*** DATA TO EXAMINE ***

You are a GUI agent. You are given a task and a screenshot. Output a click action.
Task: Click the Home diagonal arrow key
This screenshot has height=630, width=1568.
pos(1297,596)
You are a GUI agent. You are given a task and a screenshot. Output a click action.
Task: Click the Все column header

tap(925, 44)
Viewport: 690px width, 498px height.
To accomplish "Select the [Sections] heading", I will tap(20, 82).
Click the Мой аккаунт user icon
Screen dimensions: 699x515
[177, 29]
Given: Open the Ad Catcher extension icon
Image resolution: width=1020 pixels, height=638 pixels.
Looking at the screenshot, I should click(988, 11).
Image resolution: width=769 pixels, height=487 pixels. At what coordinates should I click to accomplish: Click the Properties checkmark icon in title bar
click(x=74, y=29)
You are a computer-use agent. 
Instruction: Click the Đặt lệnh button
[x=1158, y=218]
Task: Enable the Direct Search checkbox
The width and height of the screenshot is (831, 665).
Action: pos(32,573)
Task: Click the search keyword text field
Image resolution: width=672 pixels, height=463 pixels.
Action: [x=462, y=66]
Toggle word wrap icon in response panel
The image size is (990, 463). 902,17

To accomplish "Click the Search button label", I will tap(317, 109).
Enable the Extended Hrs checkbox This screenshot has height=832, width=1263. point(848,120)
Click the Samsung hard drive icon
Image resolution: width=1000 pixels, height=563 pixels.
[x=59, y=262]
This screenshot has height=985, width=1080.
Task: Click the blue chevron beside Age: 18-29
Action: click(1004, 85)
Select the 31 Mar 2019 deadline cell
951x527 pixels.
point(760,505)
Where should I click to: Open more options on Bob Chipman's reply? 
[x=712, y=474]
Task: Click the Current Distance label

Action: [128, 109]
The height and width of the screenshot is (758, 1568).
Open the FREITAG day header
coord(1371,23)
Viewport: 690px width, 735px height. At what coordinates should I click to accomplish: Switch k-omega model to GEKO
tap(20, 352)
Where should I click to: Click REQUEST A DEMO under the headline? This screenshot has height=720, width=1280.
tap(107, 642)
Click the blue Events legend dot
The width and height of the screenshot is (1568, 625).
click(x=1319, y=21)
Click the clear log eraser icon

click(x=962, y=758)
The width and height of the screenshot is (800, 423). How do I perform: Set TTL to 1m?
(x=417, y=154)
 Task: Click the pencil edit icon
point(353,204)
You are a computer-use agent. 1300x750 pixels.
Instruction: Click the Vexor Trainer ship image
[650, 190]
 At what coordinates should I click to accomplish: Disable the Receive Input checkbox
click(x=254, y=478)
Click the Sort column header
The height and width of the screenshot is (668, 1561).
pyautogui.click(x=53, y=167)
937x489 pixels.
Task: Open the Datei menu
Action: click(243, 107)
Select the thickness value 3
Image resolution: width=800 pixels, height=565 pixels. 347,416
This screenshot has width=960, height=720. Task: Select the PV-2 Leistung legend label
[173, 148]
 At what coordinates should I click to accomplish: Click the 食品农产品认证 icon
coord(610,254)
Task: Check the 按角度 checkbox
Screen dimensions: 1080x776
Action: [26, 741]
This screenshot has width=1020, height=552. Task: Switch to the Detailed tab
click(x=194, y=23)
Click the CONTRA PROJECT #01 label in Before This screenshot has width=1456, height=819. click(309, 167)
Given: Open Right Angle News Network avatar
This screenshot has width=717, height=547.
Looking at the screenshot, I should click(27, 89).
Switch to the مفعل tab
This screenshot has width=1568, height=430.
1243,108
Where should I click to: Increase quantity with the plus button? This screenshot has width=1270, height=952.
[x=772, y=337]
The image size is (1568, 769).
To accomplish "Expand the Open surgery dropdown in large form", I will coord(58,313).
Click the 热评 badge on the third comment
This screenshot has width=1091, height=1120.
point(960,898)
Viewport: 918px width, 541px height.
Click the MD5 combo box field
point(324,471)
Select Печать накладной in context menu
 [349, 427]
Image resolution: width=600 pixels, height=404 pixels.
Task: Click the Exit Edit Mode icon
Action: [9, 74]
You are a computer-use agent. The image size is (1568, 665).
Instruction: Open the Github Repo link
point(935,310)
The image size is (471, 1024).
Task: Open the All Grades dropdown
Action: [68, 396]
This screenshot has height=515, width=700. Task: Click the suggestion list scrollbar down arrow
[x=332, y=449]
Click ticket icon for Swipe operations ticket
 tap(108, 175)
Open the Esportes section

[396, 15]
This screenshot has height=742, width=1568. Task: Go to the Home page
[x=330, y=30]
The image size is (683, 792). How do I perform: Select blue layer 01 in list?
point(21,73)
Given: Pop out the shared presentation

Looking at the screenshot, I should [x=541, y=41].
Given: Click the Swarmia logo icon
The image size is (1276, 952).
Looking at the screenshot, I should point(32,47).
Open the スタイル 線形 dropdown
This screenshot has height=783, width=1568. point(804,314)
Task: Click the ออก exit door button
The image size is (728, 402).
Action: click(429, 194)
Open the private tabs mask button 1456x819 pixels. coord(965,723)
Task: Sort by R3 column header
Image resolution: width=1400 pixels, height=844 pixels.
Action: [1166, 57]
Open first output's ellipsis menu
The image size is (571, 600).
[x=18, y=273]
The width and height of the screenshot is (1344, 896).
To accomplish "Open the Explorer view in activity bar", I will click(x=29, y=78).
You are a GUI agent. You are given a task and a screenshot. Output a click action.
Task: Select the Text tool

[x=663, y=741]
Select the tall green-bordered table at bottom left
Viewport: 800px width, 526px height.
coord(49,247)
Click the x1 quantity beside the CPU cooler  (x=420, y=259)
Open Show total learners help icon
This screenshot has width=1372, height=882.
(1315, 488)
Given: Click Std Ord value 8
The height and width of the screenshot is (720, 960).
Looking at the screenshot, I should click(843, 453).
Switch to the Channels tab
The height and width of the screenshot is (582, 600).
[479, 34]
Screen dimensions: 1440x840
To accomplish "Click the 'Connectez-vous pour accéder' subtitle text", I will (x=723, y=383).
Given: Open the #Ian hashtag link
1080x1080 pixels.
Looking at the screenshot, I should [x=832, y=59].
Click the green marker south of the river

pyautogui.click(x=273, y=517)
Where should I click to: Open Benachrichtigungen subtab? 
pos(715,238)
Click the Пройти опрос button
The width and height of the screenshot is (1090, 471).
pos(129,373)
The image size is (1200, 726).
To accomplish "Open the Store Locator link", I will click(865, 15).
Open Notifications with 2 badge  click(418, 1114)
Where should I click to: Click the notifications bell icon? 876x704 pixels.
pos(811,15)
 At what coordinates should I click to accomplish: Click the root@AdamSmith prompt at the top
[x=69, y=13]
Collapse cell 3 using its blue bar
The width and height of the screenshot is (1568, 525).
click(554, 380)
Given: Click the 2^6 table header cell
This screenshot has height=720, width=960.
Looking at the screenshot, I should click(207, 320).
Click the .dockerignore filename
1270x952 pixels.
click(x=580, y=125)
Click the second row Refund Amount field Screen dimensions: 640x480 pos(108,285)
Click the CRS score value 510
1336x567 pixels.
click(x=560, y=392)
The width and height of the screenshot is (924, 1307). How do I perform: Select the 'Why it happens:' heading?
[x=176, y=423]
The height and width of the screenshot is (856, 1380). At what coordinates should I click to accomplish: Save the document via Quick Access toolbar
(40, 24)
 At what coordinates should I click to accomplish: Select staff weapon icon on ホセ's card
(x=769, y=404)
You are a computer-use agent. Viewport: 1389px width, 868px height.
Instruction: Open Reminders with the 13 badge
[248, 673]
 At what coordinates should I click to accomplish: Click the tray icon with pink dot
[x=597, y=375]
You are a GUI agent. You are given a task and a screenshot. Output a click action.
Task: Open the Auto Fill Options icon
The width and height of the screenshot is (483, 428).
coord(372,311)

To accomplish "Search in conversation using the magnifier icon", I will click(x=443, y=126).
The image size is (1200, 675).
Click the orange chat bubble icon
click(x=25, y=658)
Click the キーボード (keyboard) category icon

*** End of DATA TO EXAMINE ***

### [TASK GOAL]
Which lines above carry the string "Enable"? Copy those lines.

### [RESULT OF THIS EXERCISE]
Task: Enable the Direct Search checkbox
Enable the Extended Hrs checkbox This screenshot has height=832, width=1263. point(848,120)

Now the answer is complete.